Task statement: Once you reach the line with "Where should I", copy it and every line after it exactly, up to the end of the data. Omit the pictures.

Recorded information START

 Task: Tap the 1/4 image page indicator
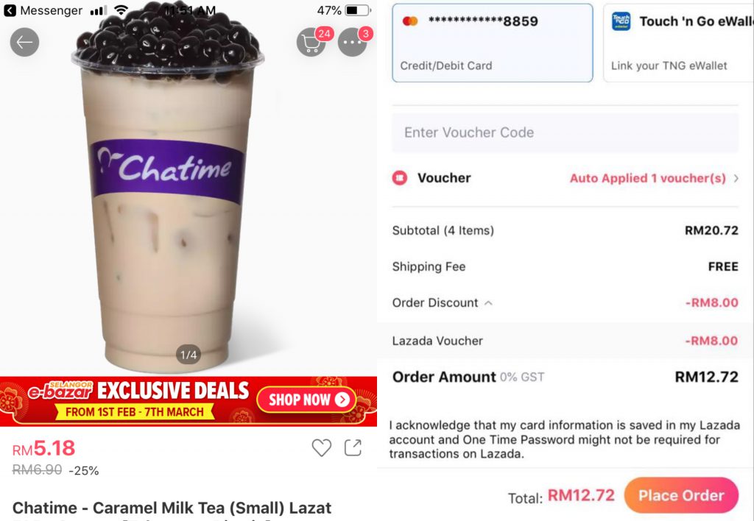(x=189, y=355)
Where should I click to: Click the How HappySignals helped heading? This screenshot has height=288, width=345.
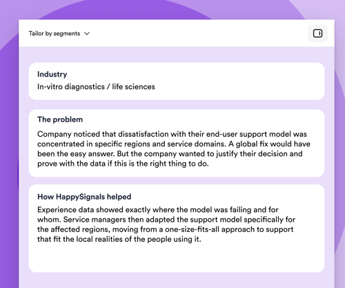coord(84,197)
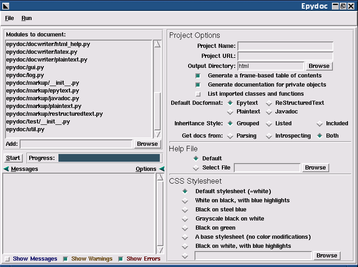Click scroll-down arrow of messages pane
Viewport: 358px width, 267px height.
(x=160, y=250)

Recorded information END

Finished task:
Where should I click to: Click the How HappySignals helped heading? This screenshot has height=288, width=345.
coord(84,197)
Click scroll-down arrow of messages pane
Viewport: 358px width, 267px height.
(x=160, y=250)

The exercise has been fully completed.